**Records provided:**
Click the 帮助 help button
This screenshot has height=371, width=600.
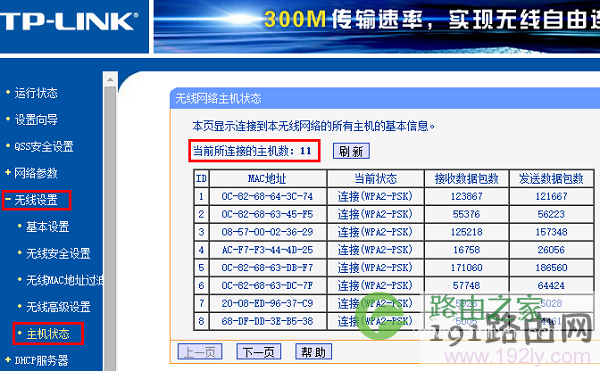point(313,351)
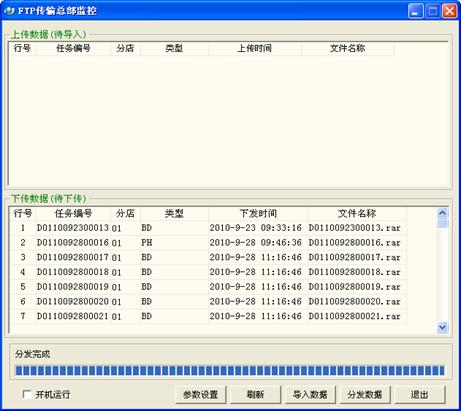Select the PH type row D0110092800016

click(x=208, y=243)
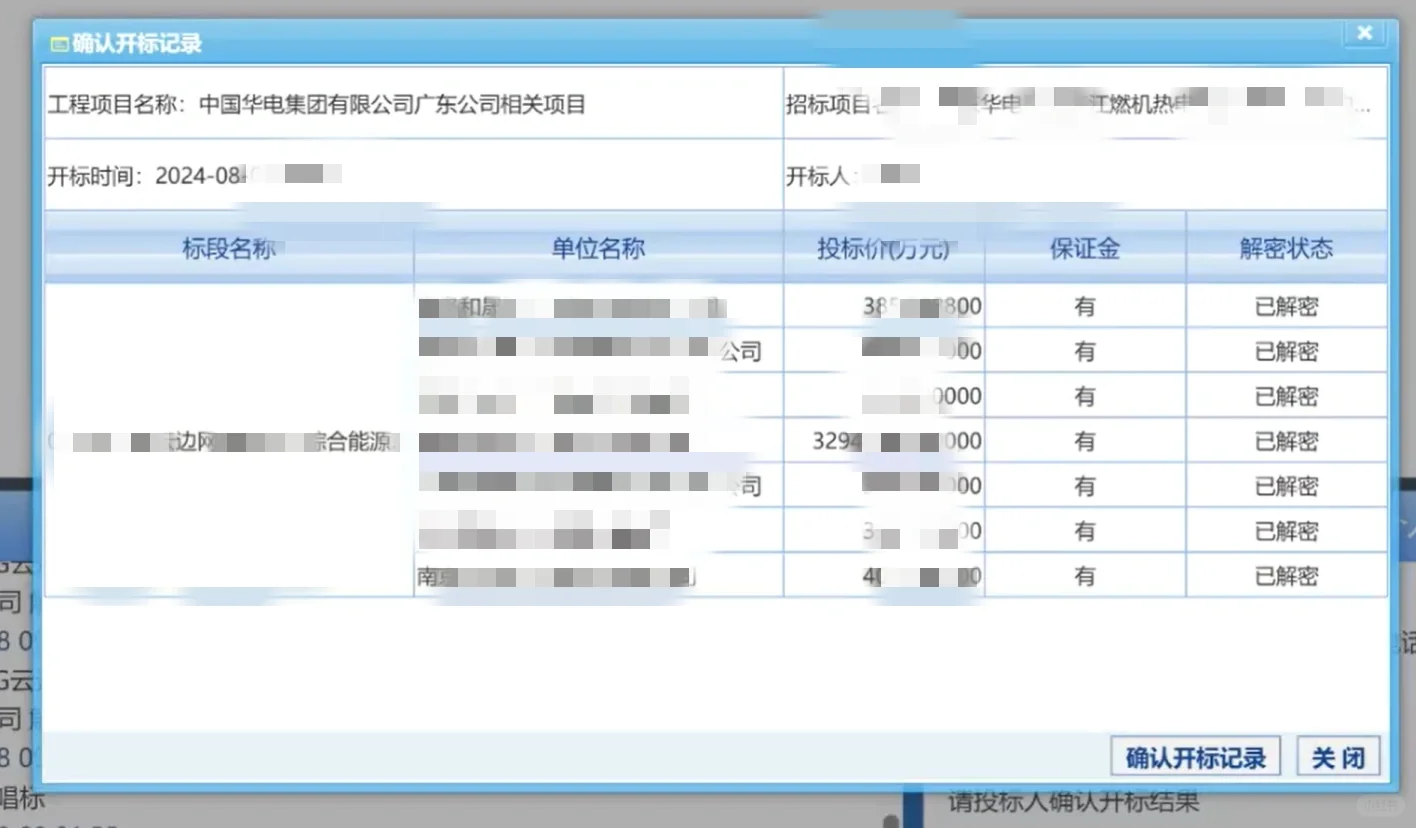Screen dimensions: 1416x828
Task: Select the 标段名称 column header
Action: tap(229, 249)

---

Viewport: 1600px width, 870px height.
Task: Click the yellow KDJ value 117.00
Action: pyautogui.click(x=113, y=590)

**What this task involves:**
Show every line of the listing above that contains the string "height", matching case exactly.

**Exercise response:**
This screenshot has height=371, width=600.
Viewport: 1600px width, 870px height.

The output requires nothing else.